When nonprofits become money-raising behemoths, do the organizations stray from the original good intentions? As breast cancer charity Susan G. Komen for the Cure recovers from their Planned Parenthood controversy, we wanted to take a look at big fundraisers and where their money goes.
Last month, Komen Vice President Karen Handel resigned after the organization's decision to pull $680,000 from Planned Parenthood for breast cancer screenings ignited a firestorm of criticism.
Handel, a former Republican candidate for Georgia governor, had openly opposed abortion and was actively engaged in efforts to cut off the grants and said the charity's reversal hurt its core mission.

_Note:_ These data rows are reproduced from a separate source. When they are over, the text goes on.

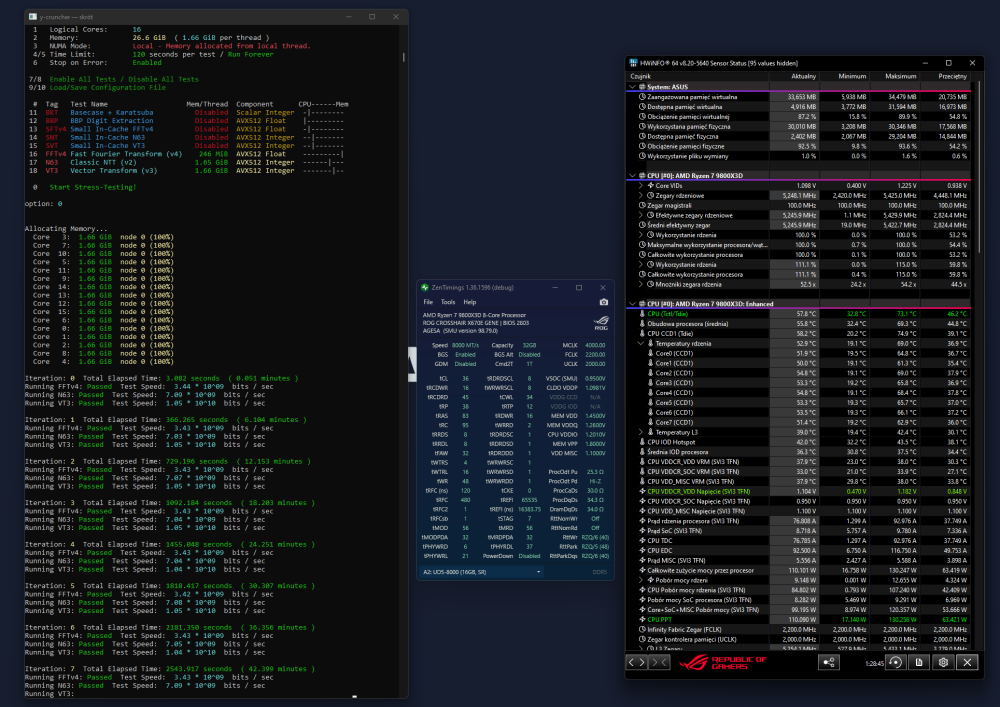Close sensors with the bottom X icon
1000x707 pixels.
pos(966,662)
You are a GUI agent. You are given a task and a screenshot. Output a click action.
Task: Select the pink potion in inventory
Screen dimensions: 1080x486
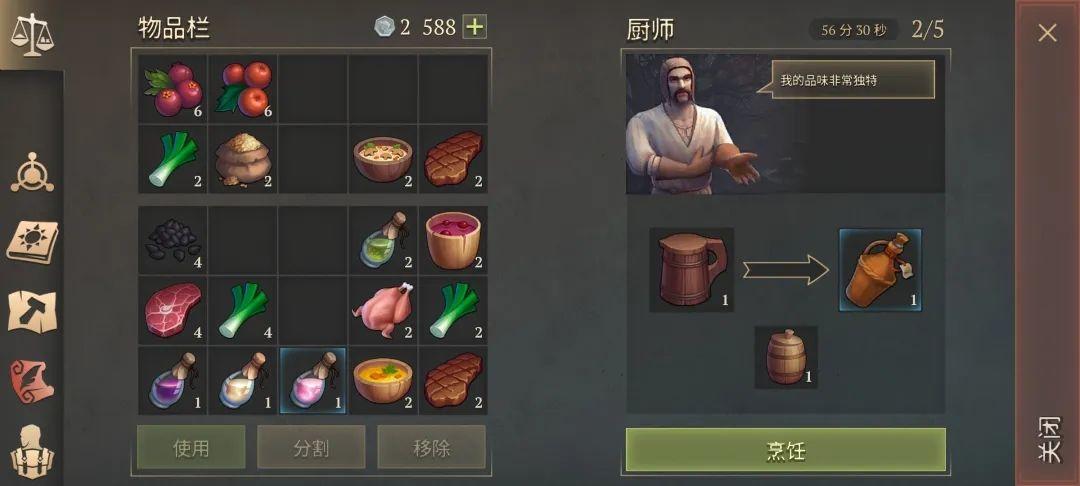(313, 381)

"I am deeply disappointed by the gross mischaracterizations of the strategy, its rationale, and my involvement in it," Handel said in her letter. "I openly acknowledge my role in the matter and continue to believe our decision was the best one for Komen's future and the women we serve."
Another big charity under fire is Lance Armstrong's Livestrong nonprofit, which focuses on cancer awareness. In Outside magazine, Bill Gifford looked at Livestrong's finances and found very little of their money actually going to cancer research.
On the program side, I learned that Livestrong provides an innovative and expanding suite of direct services to help cancer survivors negotiate our Kafkaesque health care system. Beyond that, though, I found a curiously fuzzy mix of cancer-war goals like 'survivorship' and 'global awareness,' labels that seem to entail plastering the yellow Livestrong logo on everything from T-shirts to medical conferences to soccer stadiums... Livestrong spends massively on advertising, PR, and 'branding,' all of which helps preserve Armstrong's marketability at a time when he's under fire. Meanwhile, Armstrong has used the goodwill of his foundation to cut business deals that have enriched him personally, an ethically questionable move...
Equally interesting is what the foundation doesn't do. Most people--including nearly everybody I surveyed while reporting this story--assume that Livestrong funnels large amounts of money into cancer research. Nope. The foundation gave out a total of $20 million in research grants between 1998 and 2005, the year it began phasing out its support of hard science. A note on the foundation's website informs visitors that, as of 2010, it no longer even accepts research proposals.
Kivi Leroux Miller, president of Nonprofit Marketing Guide, will be on The Daily Circuit Tuesday to talk about the issue. Rick Cohen, National correspondent for Nonprofit Quarterly, will also join the discussion along with University of Minnesota associate professor Jodi Sandfort.
The Associated Press contributed to this report.
Bigger is not always worse for nonprofits. Bigger organizations have the ability to hire more staff to stay in touch with the nonprofit's mission.